## THE TASK
Copy out the lines between the one containing "Task: Click the" and the one containing "[x=697, y=427]", inclusive, with "blue" swapped for "green" and nothing else altered.

## GIVEN DATA
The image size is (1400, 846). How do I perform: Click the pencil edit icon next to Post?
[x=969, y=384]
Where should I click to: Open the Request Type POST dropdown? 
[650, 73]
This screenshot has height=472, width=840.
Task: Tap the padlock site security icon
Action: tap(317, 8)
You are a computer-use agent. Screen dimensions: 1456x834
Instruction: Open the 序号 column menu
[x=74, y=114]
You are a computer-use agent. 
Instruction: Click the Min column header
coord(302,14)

--

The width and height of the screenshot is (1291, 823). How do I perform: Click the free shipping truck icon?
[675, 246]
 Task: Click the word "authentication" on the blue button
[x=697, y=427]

## RESULT OF THE EXERCISE
 Task: Click the word "authentication" on the green button
[x=697, y=427]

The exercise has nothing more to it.